You might not think of a Western Reserve colonial town like Hudson as the location for such a wooded park, but most of the 177 acres were donated by someone anonymously four years ago. Metro Parks landscape architect Lisa King says then the parks system purchased some additional property to make it work.

“We like to take it near some aspects of the site that are interesting to see like wetlands. This trail will be half in the woods and then half in the field so the new part of the development will have a grass mown trail that will take you through the woods and up near the parking lot so you have two experiences.”

The former farm field will be restored to a more natural state by adding seedlings and weeding out invasive species.

University of Akron field experience
Some of the first people in the fields are students from an archaeology class at the University of Akron. Linda Whitman’s field test class will spend three weeks digging down through layers of the former farm field to perform an archaeological survey. She says it’s an ideal site for a prehistoric Indian habitat.

"It’s an upland wetland. You have all the aquatic resources, whether it’s food or material for making clothes or building huts or whatever.” 

Student Eric Olsen and Emily Holbrook take dirt from a 2-by-2-meter square hole square and sift it in a large wooden shaker.

They’re looking for stone tools or shatter – the pieces that were left over from making stone tools. Whitman says they start looking just below the plow layer.

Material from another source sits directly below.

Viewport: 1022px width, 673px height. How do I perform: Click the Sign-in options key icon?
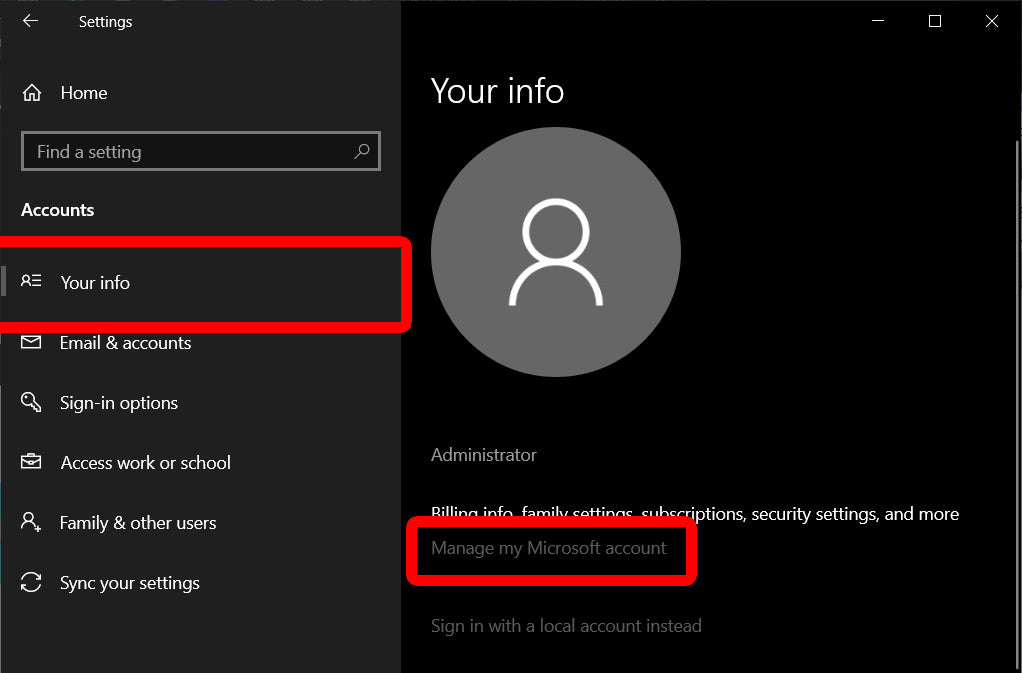point(31,403)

“We’re looking for hearths; we’re looking at fire pits; we’re looking for post moles, which is literally a round circle in the soil that is darker. That indicates there was some sort of post there so it could have been a house. It could have been a wind break. It could have been a number of different things.”  

By this time year, the site will be a parking lot.

Wood Hollow Park is named after the hollowed out beech and sugar maple trees on site. It opens to the public next year.